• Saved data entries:
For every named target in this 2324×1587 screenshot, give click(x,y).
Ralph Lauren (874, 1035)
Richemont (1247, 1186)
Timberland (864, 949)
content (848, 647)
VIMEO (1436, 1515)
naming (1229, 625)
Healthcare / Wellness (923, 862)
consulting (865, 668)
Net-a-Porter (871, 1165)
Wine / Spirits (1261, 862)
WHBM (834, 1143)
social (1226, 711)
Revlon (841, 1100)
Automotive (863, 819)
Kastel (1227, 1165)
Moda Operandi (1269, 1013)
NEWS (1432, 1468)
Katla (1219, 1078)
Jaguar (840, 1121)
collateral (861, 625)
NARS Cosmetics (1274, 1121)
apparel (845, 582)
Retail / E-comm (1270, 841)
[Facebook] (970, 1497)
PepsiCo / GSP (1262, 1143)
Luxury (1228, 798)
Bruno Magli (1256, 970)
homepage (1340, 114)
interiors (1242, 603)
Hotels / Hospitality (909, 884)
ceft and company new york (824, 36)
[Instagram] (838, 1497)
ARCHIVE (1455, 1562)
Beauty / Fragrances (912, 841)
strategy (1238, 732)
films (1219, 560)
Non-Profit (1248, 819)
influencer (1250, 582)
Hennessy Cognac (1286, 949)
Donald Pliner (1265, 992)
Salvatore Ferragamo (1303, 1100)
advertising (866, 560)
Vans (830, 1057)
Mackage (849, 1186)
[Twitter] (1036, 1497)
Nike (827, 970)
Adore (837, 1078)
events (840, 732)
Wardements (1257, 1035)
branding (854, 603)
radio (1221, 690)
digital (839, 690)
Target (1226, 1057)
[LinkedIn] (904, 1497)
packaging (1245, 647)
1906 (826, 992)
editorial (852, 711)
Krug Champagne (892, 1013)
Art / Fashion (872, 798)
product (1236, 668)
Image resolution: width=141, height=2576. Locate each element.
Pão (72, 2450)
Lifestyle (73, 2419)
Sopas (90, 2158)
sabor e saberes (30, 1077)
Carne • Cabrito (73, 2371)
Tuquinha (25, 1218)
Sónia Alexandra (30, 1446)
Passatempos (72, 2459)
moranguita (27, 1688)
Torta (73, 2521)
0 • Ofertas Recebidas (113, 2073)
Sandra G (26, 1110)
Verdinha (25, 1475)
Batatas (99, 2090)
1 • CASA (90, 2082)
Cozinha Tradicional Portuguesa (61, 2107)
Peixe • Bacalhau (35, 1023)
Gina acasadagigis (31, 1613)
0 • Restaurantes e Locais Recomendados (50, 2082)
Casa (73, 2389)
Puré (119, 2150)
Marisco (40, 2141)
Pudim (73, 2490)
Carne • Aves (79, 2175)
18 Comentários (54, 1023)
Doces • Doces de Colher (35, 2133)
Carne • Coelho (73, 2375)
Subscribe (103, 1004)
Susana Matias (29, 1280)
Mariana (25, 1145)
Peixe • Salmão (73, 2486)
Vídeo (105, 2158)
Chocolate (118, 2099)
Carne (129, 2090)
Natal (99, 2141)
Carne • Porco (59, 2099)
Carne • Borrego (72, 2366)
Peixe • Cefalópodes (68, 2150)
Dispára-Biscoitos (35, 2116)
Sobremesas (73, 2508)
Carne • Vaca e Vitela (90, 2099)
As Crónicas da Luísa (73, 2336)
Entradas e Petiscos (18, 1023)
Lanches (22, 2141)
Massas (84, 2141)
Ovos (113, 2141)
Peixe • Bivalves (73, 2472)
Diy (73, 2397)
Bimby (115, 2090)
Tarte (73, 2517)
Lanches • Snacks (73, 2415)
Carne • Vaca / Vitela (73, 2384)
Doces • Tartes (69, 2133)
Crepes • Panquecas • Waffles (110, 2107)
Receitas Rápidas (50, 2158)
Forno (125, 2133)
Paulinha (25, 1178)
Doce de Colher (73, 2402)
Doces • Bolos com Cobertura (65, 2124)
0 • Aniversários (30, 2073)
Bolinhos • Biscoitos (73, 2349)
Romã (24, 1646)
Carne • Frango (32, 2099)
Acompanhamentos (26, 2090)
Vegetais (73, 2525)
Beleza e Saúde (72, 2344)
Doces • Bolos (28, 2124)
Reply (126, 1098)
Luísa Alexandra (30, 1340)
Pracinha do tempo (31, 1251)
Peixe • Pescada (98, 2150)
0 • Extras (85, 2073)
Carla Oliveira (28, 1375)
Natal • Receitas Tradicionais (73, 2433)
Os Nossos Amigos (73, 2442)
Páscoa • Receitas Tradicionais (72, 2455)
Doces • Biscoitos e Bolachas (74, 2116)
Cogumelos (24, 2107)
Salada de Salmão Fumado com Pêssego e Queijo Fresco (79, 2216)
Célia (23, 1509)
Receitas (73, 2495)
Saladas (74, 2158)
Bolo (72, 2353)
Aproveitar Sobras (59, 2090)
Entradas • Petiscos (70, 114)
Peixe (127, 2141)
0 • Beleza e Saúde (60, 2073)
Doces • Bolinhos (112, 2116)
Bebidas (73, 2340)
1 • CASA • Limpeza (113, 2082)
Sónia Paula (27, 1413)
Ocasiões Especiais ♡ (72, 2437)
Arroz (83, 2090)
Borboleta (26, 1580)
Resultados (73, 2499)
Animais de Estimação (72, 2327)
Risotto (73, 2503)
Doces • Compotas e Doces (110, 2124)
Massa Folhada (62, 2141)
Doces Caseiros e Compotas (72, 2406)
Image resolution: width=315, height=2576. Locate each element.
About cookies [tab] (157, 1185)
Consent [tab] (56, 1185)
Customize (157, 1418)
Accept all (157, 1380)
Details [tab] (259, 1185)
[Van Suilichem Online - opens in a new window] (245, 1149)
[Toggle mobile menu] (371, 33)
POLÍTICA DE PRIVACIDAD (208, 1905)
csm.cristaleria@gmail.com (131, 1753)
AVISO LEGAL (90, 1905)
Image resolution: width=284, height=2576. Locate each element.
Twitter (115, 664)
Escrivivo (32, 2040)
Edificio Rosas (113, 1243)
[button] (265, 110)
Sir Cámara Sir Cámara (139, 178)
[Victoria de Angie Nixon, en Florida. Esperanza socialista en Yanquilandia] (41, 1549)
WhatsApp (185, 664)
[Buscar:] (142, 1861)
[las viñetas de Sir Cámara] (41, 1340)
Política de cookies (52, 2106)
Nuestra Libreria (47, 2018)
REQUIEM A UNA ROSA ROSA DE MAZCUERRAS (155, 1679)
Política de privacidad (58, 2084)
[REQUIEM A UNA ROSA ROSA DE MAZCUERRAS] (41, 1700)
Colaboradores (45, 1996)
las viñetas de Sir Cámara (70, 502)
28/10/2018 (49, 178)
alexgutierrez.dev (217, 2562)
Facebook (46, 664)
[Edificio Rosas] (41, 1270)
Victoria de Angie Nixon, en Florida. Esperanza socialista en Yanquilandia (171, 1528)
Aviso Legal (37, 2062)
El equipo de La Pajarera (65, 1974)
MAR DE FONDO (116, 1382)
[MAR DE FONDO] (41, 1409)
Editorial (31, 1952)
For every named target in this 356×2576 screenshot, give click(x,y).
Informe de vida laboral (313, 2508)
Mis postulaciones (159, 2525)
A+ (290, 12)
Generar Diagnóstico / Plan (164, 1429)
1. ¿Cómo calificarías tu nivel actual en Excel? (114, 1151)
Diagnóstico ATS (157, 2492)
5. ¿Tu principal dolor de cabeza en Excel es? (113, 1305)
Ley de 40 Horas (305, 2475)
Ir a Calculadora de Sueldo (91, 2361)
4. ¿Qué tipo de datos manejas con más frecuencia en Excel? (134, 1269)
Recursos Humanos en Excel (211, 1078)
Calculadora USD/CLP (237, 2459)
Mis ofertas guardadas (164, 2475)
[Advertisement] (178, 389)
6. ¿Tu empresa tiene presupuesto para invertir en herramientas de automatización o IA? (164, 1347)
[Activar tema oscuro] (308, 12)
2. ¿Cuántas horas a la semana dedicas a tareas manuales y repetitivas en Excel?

• WHAT YOU HAVE TO DO: What is asked for is an exact copy of the lines above from the one containing "0 • Extras (85, 2073)" through the one containing "Bolo (72, 2353)", and only those.

• ANSWER FOR THIS EXERCISE:
0 • Extras (85, 2073)
Carla Oliveira (28, 1375)
Natal • Receitas Tradicionais (73, 2433)
Os Nossos Amigos (73, 2442)
Páscoa • Receitas Tradicionais (72, 2455)
Doces • Biscoitos e Bolachas (74, 2116)
Cogumelos (24, 2107)
Salada de Salmão Fumado com Pêssego e Queijo Fresco (79, 2216)
Célia (23, 1509)
Receitas (73, 2495)
Saladas (74, 2158)
Bolo (72, 2353)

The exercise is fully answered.